At the MisShapes party, sources say a patron—who was also a bartender at another venue—became upset at the smoking in Don Hill’s, and called 311. The MisShapes, Don Hill, and his partner, Nickie Camp, were in the throes of a three-way argument over the issue and turned the lights on, briefly stopping the party. It eventually continued unabated.
Those who looked around might have been confused to see Michael T sitting in the corner, as Saturday is also the night for his newly restarted weekly Rated X. But just a few minutes earlier at Midway (formerly Scenic), witnesses report, Michael T and his co-DJ, Theo, along with their host, Peppermint Gummybear, had staged a walkout. After a dispute with a patron and another over the guest list, Peppermint led the crowd in a chant of “fuck you” directed at the bar’s owners (who, Fly Life readers might remember, were briefly considering booting the party over its risque nature). The bartenders, DJs, performers, and crowd swiftly exited the premises. (Neither Michael T or Theo returned requests for comment).
With all the ruckus-making out there, maybe Sheldon Silver‘s liquor license legislation will gain traction. The measure would freeze new applications and enforce the 500-foot rule, which states that no more than three licenses can be within 500 feet of each other, without exceptions. A public hearing on May 10 drew representatives from the hotel, restaurant, and bar industries, as well as residents who feel there are too many bars. Bigwigs, like Cristyne Lategano-Nicholas of NYC and Company, and small fries, like an aspiring bar owner, testified against the law.
“This is not a statewide, or a citywide, or even a neighborhood problem,” said Robert Bookman, the lawyer for the New York Nightlife Association. “These are couple-of-block areas in a couple of neighborhoods where there’s a problem that needs to be addressed and there’s no easy answer.”
“A number of different approaches and a number of different suggestions came out of that hearing,” said Jim Quent, a spokesperson for Silver’s office. “We’ll collect the information and take the opportunity to bring it to the State Liquor Authority, the Department of Environmental Protection, and the NYPD at another hearing in the near future.”

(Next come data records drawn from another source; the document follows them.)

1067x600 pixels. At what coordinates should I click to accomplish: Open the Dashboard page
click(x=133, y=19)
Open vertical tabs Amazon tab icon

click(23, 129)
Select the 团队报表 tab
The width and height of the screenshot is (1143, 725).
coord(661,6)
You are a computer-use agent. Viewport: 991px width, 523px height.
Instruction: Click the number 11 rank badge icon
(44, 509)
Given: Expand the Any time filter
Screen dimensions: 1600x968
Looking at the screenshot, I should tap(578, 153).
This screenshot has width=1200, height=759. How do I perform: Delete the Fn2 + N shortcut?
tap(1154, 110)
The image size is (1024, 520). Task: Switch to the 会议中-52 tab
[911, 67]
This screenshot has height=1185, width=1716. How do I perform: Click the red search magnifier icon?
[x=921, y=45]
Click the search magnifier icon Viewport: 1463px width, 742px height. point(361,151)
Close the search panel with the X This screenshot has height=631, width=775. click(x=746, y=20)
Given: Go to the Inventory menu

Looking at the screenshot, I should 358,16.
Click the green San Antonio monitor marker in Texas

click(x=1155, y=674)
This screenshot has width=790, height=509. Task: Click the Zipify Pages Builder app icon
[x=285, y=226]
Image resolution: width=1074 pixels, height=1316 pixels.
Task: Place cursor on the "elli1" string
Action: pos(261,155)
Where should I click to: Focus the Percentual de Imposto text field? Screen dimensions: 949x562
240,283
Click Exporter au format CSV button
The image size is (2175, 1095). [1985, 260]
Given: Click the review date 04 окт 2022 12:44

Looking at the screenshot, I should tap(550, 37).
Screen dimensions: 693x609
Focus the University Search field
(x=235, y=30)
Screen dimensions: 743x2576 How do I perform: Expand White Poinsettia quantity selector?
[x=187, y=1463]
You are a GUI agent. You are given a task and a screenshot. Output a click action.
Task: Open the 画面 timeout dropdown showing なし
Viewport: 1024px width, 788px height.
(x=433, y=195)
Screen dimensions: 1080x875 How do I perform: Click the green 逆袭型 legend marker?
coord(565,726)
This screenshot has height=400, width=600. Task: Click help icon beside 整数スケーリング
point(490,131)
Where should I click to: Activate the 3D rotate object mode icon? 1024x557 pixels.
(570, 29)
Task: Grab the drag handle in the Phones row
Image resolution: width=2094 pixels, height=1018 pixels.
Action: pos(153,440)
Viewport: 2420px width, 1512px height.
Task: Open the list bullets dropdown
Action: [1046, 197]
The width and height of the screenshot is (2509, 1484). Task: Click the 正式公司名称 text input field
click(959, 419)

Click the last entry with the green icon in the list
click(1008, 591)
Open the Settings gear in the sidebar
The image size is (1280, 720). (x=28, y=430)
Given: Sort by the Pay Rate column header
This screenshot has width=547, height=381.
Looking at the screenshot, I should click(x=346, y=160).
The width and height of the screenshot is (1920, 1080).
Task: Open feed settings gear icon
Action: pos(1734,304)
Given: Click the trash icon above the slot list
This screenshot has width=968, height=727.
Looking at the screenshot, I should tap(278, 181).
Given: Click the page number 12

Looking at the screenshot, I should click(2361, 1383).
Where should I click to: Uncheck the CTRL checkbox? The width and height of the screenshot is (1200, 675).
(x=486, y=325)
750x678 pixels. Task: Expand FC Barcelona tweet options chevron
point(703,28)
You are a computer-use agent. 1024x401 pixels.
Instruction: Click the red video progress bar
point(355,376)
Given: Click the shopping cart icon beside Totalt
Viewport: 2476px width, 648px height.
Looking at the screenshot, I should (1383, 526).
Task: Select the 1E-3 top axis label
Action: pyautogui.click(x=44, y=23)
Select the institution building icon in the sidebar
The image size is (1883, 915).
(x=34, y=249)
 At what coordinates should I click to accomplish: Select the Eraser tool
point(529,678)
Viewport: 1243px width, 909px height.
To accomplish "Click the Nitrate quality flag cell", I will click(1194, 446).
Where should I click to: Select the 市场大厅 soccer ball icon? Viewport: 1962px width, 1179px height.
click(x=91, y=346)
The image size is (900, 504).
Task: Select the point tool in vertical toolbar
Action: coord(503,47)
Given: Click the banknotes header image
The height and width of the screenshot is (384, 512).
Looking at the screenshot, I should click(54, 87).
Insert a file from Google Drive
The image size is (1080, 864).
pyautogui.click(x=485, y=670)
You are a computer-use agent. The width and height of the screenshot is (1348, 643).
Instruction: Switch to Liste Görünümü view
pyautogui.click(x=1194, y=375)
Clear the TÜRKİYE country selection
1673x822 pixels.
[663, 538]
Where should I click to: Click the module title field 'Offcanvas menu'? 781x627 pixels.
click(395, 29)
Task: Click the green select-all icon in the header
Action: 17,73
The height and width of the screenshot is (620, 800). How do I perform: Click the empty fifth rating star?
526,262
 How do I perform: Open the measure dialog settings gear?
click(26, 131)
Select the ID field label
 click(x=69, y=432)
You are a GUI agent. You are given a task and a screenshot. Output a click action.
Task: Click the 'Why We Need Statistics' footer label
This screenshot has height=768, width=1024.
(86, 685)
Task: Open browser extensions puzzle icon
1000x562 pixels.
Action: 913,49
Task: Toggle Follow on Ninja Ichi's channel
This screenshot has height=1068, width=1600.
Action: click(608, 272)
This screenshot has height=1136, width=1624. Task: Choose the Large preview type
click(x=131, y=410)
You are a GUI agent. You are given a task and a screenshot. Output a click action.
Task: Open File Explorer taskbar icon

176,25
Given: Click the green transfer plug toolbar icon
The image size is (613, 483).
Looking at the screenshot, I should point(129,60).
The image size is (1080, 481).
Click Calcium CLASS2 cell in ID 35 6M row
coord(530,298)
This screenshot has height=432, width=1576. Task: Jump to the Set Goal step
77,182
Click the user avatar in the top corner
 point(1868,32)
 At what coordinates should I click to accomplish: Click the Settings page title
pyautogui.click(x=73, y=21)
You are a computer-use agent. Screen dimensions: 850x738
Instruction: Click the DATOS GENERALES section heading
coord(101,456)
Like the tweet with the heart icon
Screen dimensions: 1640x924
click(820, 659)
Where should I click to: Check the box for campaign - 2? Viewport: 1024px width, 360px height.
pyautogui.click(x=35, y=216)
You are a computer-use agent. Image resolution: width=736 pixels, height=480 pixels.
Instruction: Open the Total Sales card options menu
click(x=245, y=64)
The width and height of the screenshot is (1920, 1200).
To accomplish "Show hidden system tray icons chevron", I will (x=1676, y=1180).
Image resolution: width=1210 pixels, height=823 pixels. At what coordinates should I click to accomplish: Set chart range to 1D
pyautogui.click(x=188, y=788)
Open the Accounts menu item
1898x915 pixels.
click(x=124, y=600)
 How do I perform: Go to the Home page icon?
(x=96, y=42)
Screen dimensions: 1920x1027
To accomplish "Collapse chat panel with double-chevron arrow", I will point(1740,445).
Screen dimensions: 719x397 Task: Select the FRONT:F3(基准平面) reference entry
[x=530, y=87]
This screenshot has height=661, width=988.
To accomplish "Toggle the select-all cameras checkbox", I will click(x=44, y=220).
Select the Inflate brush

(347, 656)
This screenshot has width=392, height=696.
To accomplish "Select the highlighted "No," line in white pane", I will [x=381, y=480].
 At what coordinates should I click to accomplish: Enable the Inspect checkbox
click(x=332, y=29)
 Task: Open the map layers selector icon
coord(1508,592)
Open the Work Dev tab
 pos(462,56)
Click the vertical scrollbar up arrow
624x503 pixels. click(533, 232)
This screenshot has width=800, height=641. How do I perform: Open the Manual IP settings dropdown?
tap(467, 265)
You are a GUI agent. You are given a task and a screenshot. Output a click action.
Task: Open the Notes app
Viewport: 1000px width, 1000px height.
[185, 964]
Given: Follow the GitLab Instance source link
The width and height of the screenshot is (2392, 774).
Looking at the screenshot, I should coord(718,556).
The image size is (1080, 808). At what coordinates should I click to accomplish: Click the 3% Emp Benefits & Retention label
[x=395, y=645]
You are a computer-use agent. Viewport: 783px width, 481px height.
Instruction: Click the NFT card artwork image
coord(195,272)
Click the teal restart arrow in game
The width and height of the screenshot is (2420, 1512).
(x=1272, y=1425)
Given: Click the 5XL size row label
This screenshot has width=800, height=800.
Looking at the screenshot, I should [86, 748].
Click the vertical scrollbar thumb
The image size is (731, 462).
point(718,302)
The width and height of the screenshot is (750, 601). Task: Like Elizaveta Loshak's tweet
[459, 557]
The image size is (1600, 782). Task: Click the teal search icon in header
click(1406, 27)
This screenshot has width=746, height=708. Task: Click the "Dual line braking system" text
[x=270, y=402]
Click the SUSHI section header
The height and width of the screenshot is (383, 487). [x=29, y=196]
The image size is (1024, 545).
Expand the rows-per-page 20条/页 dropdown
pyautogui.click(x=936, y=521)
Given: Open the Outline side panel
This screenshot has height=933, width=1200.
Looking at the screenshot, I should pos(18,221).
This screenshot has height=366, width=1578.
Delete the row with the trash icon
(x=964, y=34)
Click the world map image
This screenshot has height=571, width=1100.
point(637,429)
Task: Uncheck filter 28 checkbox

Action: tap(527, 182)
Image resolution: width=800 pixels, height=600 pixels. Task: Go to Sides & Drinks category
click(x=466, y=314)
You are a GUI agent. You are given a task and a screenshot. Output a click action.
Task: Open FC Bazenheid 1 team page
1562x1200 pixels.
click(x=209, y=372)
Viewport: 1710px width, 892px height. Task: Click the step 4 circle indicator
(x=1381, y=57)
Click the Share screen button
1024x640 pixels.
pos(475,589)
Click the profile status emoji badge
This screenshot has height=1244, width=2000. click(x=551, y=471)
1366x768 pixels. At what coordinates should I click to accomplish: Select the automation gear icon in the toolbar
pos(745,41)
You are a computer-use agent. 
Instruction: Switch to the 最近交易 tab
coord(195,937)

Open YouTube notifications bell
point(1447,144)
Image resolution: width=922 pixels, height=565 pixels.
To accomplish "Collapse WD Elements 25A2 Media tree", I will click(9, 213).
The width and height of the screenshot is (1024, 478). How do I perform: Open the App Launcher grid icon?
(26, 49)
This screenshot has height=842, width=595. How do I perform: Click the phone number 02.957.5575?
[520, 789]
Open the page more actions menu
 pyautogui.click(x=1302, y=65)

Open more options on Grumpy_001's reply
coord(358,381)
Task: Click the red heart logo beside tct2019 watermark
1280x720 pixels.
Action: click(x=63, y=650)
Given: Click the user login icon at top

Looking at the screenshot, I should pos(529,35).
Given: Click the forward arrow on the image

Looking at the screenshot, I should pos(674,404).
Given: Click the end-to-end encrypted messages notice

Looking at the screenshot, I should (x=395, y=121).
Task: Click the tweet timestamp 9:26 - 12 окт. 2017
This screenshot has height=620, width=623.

On Ludlow Street, Max Fish, the Dark Room, Pianos, and Motor City are bumper-to-bumper with liquor-serving restaurants like Paladar and Pink Pony. But Bookman pointed out that Ludlow is a C-6 area—designated for heavy commercial use. “It’s defined for use such as large hotels. I said, ‘Why do the people on Ludlow Street
even have a leg to stand on?’ ”
Rebecca Moore, one of the many residents fighting bar proliferation,
counters Bookman’s assessment: “To state that all the low-income residents who’ve lived in this obviously residential neighborhood for decades now have no rights simply because of faulty zoning is totally, completely cruel and inhumane.”
Her colleague, photographer Anna Sawaran, a lifelong East Village resident, added, “The way the community is being portrayed is as whiners. We are not anti-bar. We all go out to bars. If bars soundproofed their premises, kept the doors locked, and took control of patrons, we wouldn’t have these problems.”